The inverse pattern of activity that we observed in the IFG/insulae and ACC was observed in the precuneus/posterior cingulate cortex (Fig. 3). One possible interpretation is in terms of the “default network” (Shulman, Corbetta, et al. 1997; Shulman, Fiez, et al. 1997; Raichle et al. 2001; McKiernan et al. 2003; Buckner et al. 2008). In this framework, the greater is the stimulus complexity/ambiguity, reasoning necessity, task demands, the more negative the BOLD signal is (Kalbfleisch et al. 2007), consistent with our results.

Cerebral Organization of Voice Gender Perception

We observed an extraction of voice gender–related acoustical features in regions overlapping with the TVAs (repetition suppression as a function of physical difference—Figs 2 and 3—aSTS). This is in line with previous results where adaptation to voice identity along the anterior portions of the STS was reported (Belin and Zatorre 2003; Latinus et al. 2011). Recently, the anterior STS has been described as carrying an “acoustic signature” of sounds, in line with the processes of acoustic feature extraction related to voice gender that we describe in this experiment (Leaver and Rauschecker 2010). Second, we observed higher level cognitive processes related to voice gender perception in ACC/IFG/Insulae (repetition suppression as a function of perceptual difference—Figs 2).
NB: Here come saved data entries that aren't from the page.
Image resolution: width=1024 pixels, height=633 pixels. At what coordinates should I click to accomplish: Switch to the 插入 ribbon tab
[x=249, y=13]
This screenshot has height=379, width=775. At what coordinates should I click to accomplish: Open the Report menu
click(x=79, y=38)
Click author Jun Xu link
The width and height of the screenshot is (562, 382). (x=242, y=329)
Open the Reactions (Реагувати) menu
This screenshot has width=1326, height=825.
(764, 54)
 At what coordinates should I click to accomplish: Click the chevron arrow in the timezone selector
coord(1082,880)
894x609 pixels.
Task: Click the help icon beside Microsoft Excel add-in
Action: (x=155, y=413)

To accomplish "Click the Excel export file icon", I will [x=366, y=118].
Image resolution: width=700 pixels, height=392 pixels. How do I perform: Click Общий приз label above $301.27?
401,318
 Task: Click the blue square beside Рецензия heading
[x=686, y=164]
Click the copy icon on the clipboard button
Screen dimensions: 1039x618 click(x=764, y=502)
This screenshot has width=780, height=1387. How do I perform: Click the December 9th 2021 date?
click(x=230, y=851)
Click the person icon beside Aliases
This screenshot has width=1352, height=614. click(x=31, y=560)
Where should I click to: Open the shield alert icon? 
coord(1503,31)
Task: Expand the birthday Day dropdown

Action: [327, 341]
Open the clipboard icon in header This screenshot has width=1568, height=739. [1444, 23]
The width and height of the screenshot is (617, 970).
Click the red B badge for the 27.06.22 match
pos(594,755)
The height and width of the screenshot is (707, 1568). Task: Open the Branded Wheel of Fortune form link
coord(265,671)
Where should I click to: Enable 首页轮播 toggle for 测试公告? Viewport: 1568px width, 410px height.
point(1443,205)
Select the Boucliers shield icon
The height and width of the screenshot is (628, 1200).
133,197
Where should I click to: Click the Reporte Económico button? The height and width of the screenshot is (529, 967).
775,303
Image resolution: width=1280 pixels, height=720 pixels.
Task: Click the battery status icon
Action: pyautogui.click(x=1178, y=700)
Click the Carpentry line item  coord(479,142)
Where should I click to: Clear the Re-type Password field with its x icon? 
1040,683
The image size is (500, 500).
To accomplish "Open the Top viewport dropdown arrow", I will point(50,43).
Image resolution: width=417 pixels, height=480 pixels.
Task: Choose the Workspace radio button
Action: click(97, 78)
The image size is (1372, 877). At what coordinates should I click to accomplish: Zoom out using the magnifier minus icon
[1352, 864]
We suggest that the activity observed in the prefrontal cortex could be related to stimulus ambiguity and long-term voice gender representations because ambiguous voices were more difficult to rate as male or female, less categorically defined as one or the other gender, thus requiring more energy for decision making. Altogether, we suggest that the cerebral processing of voice and voice gender involves multiple stages, where acoustically relevant information is processed in the anterior part of the STS followed by an involvement of the IFG and ACC where higher level cognitive processes related to the perception of voice characteristics influence the subject's decision making.

Funding

United Kingdom Biotechnology and Biological Sciences Research Council (BBSRC) (BB/E003958/1).

Table 2

Temporal voice areas

Voice > nonvoice	Coordinates (mm)			T values	P values	Cluster size
	x	y	z
Left
Mid-STG	−60	−31	4	10.18	0.001	186
aSTS	−51	−5	11	11.25	0.001	52
Right
Mid-STG	54	−28	4	12.93	0.001	289

Note: Whole-brain analysis. Clusters surviving a threshold of T > 6.5 (FWE, P < 0.05). STG, Superior Temporal Gyrus.